> _Exercise_: From start to end, print the entire listing below exactly.

Source material START

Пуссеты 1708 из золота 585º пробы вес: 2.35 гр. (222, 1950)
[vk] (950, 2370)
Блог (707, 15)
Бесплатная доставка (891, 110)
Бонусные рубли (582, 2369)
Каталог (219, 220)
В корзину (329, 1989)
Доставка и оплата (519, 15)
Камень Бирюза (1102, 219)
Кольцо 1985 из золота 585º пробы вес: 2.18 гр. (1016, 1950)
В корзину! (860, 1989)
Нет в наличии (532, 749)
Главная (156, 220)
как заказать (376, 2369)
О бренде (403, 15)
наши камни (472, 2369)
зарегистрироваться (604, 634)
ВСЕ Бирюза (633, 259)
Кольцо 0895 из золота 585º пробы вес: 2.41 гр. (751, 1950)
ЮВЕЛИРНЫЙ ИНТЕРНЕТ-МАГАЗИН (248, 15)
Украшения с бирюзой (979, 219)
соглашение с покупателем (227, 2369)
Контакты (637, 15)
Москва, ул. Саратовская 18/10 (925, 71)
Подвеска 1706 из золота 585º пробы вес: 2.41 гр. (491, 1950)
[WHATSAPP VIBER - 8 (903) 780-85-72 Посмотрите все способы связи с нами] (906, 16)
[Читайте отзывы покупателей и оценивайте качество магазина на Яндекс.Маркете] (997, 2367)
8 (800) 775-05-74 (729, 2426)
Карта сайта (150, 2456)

Source material END

> _Solution to this exercise_:
Пуссеты 1708 из золота 585º пробы вес: 2.35 гр. (222, 1950)
[vk] (950, 2370)
Блог (707, 15)
Бесплатная доставка (891, 110)
Бонусные рубли (582, 2369)
Каталог (219, 220)
В корзину (329, 1989)
Доставка и оплата (519, 15)
Камень Бирюза (1102, 219)
Кольцо 1985 из золота 585º пробы вес: 2.18 гр. (1016, 1950)
В корзину! (860, 1989)
Нет в наличии (532, 749)
Главная (156, 220)
как заказать (376, 2369)
О бренде (403, 15)
наши камни (472, 2369)
зарегистрироваться (604, 634)
ВСЕ Бирюза (633, 259)
Кольцо 0895 из золота 585º пробы вес: 2.41 гр. (751, 1950)
ЮВЕЛИРНЫЙ ИНТЕРНЕТ-МАГАЗИН (248, 15)
Украшения с бирюзой (979, 219)
соглашение с покупателем (227, 2369)
Контакты (637, 15)
Москва, ул. Саратовская 18/10 (925, 71)
Подвеска 1706 из золота 585º пробы вес: 2.41 гр. (491, 1950)
[WHATSAPP VIBER - 8 (903) 780-85-72 Посмотрите все способы связи с нами] (906, 16)
[Читайте отзывы покупателей и оценивайте качество магазина на Яндекс.Маркете] (997, 2367)
8 (800) 775-05-74 (729, 2426)
Карта сайта (150, 2456)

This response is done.